La prévalence des armes de poing au Canada ne cesse d’augmenter. Entre 2010 et 2020, le nombre d’armes de poing a augmenté de 74 % pour atteindre 1 million d’armes de poing détenues par environ 275 000 personnes dans notre pays.

Des recherches indiquent qu’il y a une corrélation entre la disponibilité des armes à feu et le nombre de crimes, d’actes de violence et d’utilisations illégitimes impliquant une arme à feu.

Sénateur Yussuff, il n’y a pas de corrélation entre l’achat légal d’armes de poing au Canada et la criminalité dans les rues canadiennes.

En ce qui concerne les armes de poing, je suis certainement favorable à ce que nous donnions aux forces de l’ordre tous les outils nécessaires. Vous et moi sommes d’accord sur ce point. Par contre, le chef de la police de Toronto, Myron Demkiw, a dit : « Elles ne proviennent pas de notre pays. Elles proviennent de l’extérieur de nos frontières. Ce qui pose problème à Toronto, ce sont les armes de poing en provenance des États-Unis. »

Comment le fait de s’en prendre aux tireurs sportifs en règle est-il censé réduire la criminalité dans les rues de Toronto?

Le sénateur Yussuff [ - ]

Je ne veux pas commenter le point de vue d’un agent de première ligne. Je ne connais pas le contexte de ses propos. Je respecte son opinion à cet égard.

Je pense que vous et moi sommes d’accord pour dire que de nombreuses armes de poing entrent illégalement dans notre pays à de nombreux postes frontaliers. Ce phénomène a été cerné, et le gouvernement a alloué des ressources considérables pour aider les agents de première ligne à y faire face.

• _Données fournies_
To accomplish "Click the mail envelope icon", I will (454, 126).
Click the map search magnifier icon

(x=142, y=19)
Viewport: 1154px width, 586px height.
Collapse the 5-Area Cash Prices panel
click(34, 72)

...

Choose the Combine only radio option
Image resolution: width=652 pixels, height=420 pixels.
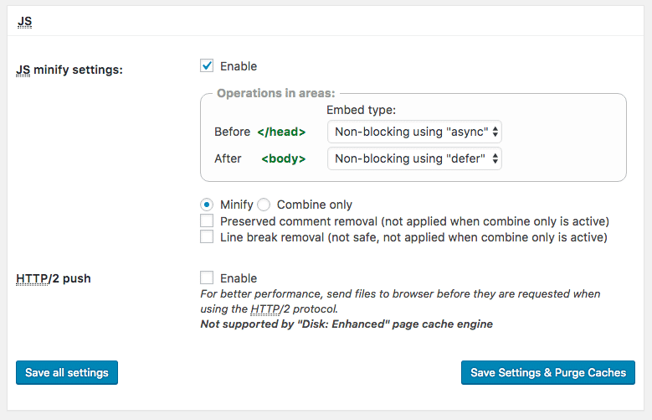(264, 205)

• _Tâche courte 1_
Quels lieux géographiques sont nommés dans l'extrait sur les armes de poing ?
• _Tâche courte 2_
Pourriez-vous poursuivre l'extrait sur les armes de poing à partir de la dernière phrase, en gardant la voix du sénateur Yussuff ?

• _Réponse rédigée 1_
Canada, Toronto, États-Unis

• _Réponse rédigée 2_
En ce qui concerne les armes de poing en général et ce que le gouvernement veut faire, les municipalités dans leur ensemble et les zones urbaines ont demandé au gouvernement de prendre des mesures pour réduire le nombre d’armes à feu dans leurs collectivités. Je pense que ce projet de loi reflète dans une large mesure ce consensus dans les zones urbaines du pays, qui veulent voir une réduction du nombre d’armes à feu dans leurs collectivités. On reconnaît la présence d’armes illégales, mais aussi qu’il arrive que des armes légales finissent par causer du tort, comme dans les cas de violence familiale ou de personnes aux prises avec des problèmes de santé mentale qui se servent de leurs armes de poing ou d’autres armes à feu pour se faire du mal.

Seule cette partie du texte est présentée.